Au château de Gaillon, le chantier entre dans les pièces. Le 26 septembre, Richard Herrera Rebellon, designer et directeur créatif du site, présentera pour la première fois au public des esquisses, inspirations et références conçues pour l’aménagement des 182 pièces. La journée, organisée pendant France Design Week, comprendra une visite du château puis une conférence consacrée au projet.
Ces dessins ouvrent une nouvelle étape : après les murs, il faut décider comment les salles seront habitées. Recruté par l’Agglomération Seine-Eure en 2025 après un concours lancé l’année précédente, Richard Herrera Rebellon ne travaille pas seulement sur du mobilier neuf. Sa mission prévoit de répertorier et intégrer du mobilier existant, de recréer des décors, de concevoir des éléments contemporains et d’accompagner des maîtres-artisans. Le contrat de projet avait été prévu pour trois ans, avec une prolongation possible.

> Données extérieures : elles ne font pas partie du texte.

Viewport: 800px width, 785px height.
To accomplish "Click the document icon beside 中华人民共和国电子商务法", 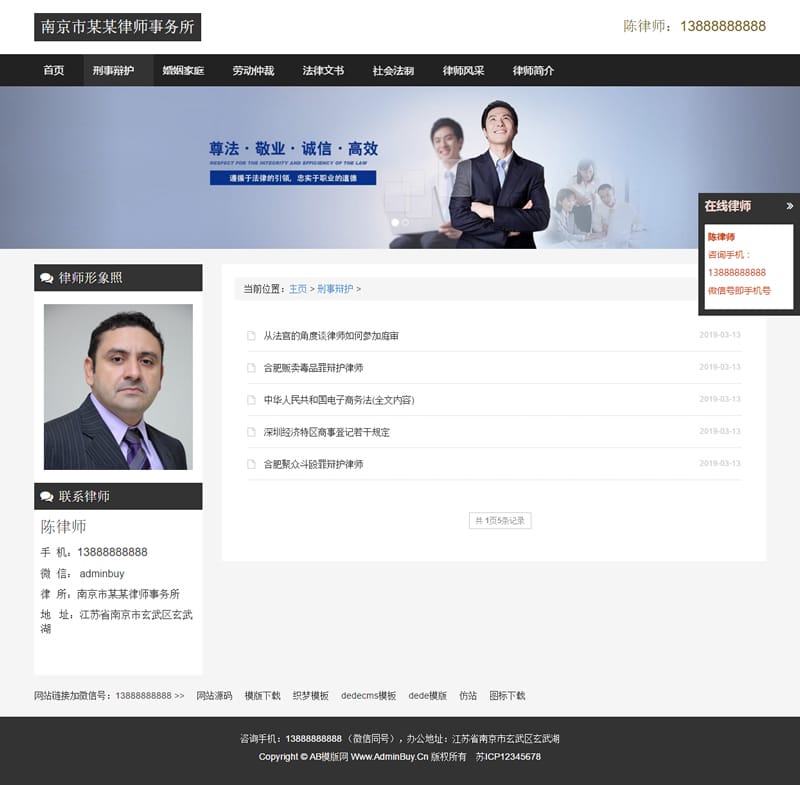I will 249,399.
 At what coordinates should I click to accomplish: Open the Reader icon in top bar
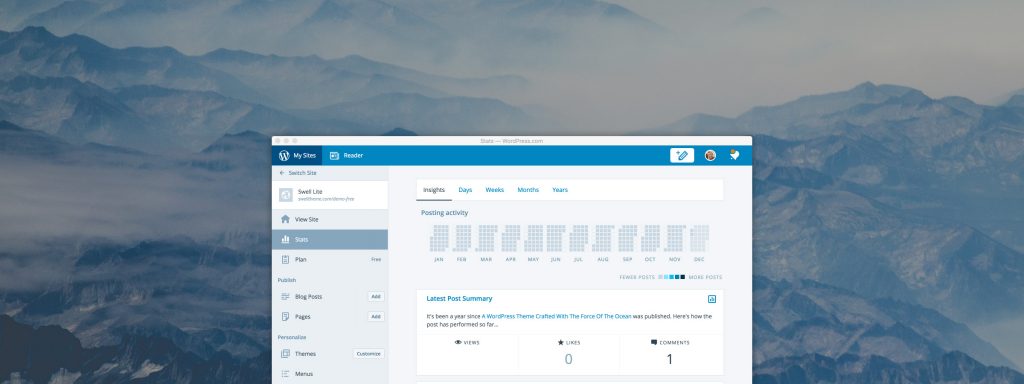pos(334,155)
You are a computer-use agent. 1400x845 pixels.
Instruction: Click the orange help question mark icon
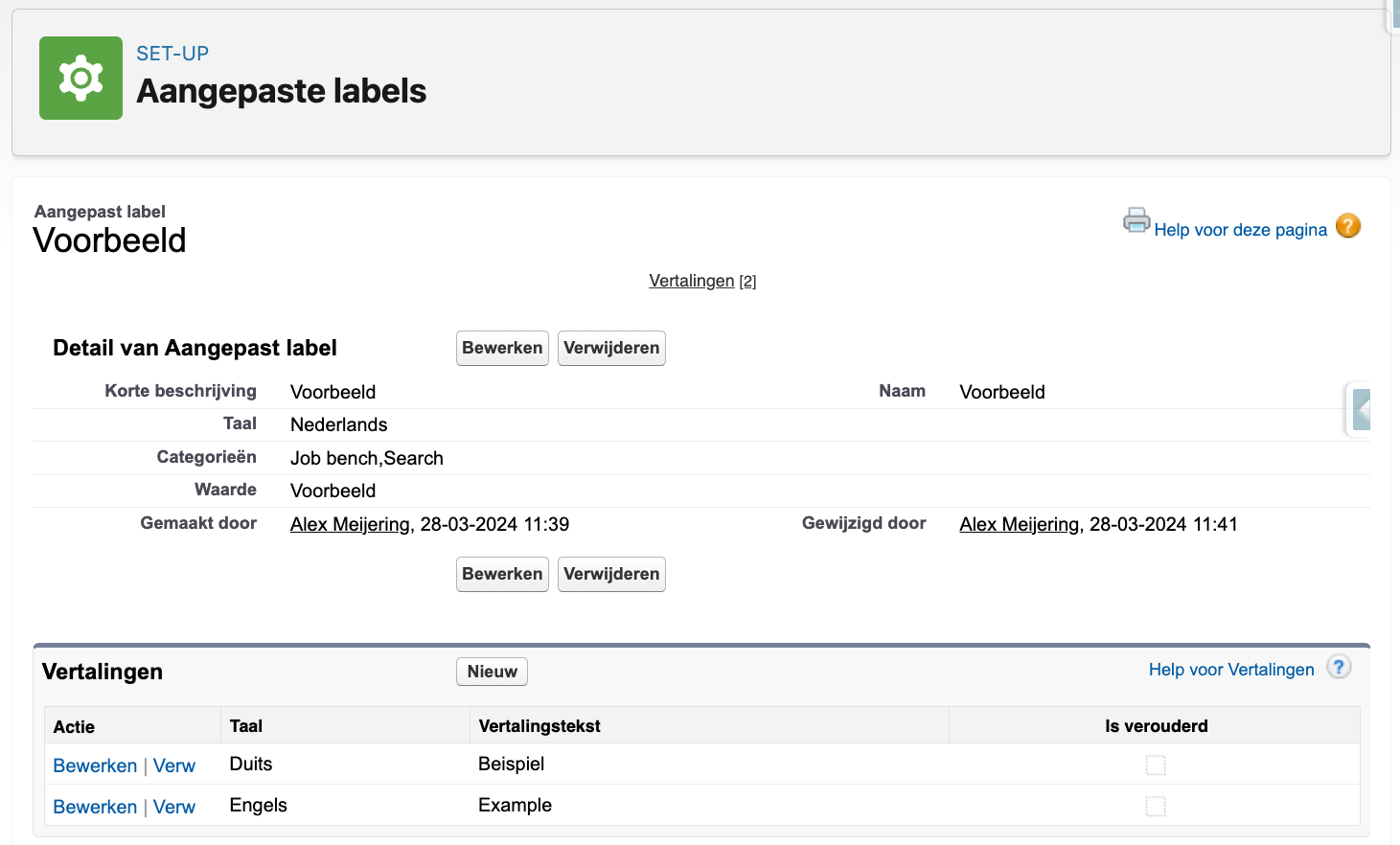click(x=1347, y=226)
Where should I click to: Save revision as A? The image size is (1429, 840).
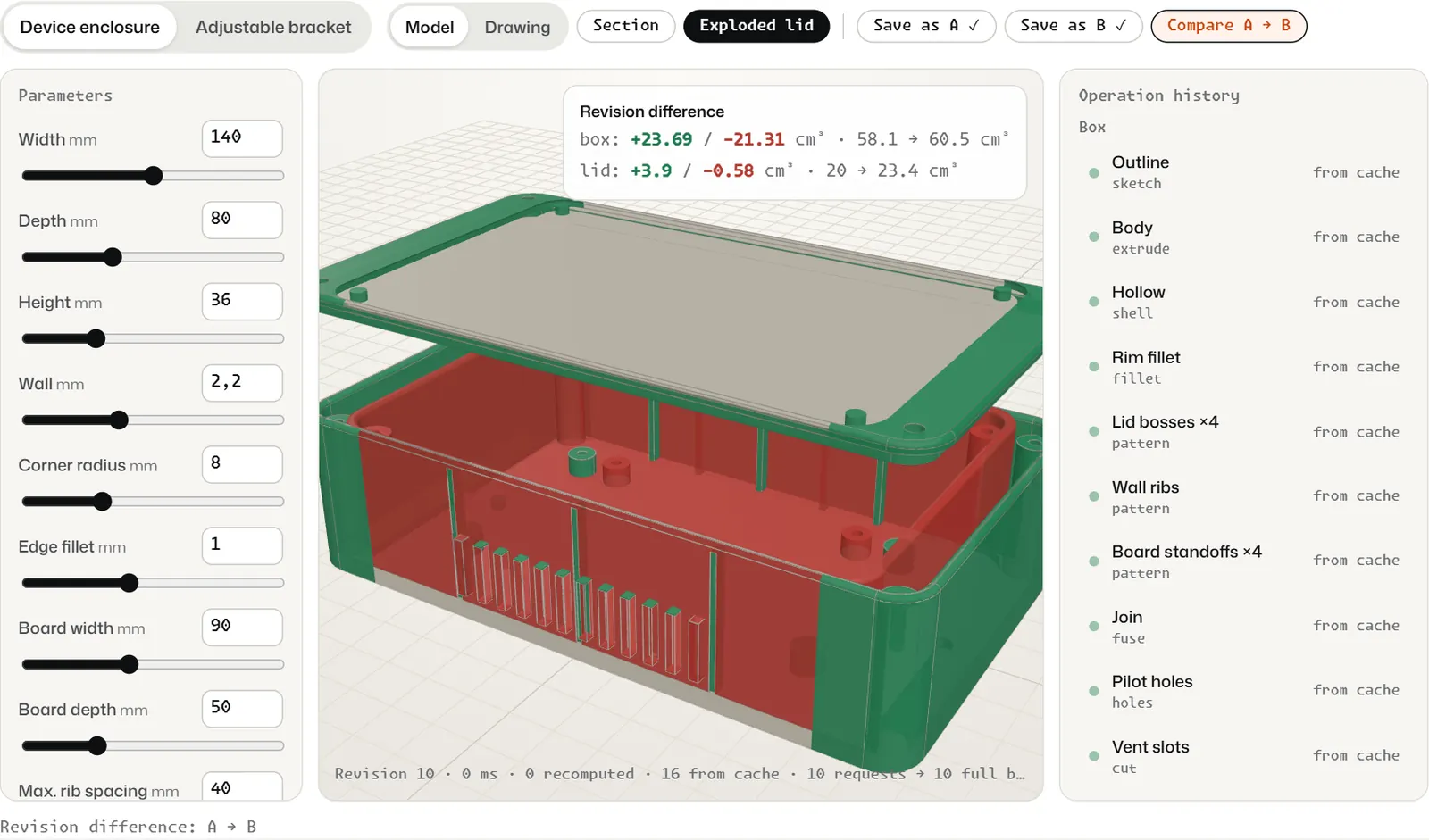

À Gaillon, cette question s’inscrit dans une histoire particulièrement mouvementée. Georges d’Amboise avait fait transformer le site à la charnière des XVe et XVIe siècles pour en faire ce que le ministère de la Culture présente comme le premier château Renaissance de France, nourri notamment par des artistes italiens. Après la Révolution, une partie du monument fut vendue et utilisée comme carrière de pierre. Le château devint ensuite prison au XIXe siècle, avant de connaître des usages militaires puis près d’un demi-siècle de restauration publique. Ses pièces ne portent donc pas l’histoire d’une demeure restée intacte, mais celle d’un bâtiment démonté, transformé et plusieurs fois réaffecté.
Les futurs usages donnent déjà une idée de ce que ces pièces devront accueillir. Les ailes Nord et d’Estouteville doivent notamment recevoir le conservatoire de musique et d’art dramatique de l’agglomération, avec 18 salles de cours, deux grandes salles de répétition et un auditorium de 150 places. D’autres espaces du château sont destinés à la médiation, aux expositions, aux réceptions ou aux séminaires. Les travaux se poursuivent en 2026, tandis que le monument reste partiellement ouvert au public.
Le 26 septembre permettra ainsi de découvrir comment ce monument restauré doit devenir un bâtiment utilisé. Comment meubler des pièces marquées par des siècles de transformations ? Que conserver, que fabriquer, que confier aux artisans ? Herrera Rebellon dit vouloir faire dialoguer le mobilier existant avec des créations nouvelles et adapter les espaces à leurs futurs usages.
Les réponses ne sont encore que des orientations : le château présente cette journée comme un « préambule », à deux ans de l’inauguration annoncée. Mais pour la première fois, le public pourra regarder derrière les travaux de pierre et voir se dessiner ce qui remplira les pièces. À Gaillon, la renaissance du château se joue désormais aussi dans une salle de répétition, autour d’un meuble ou devant l’esquisse d’un décor.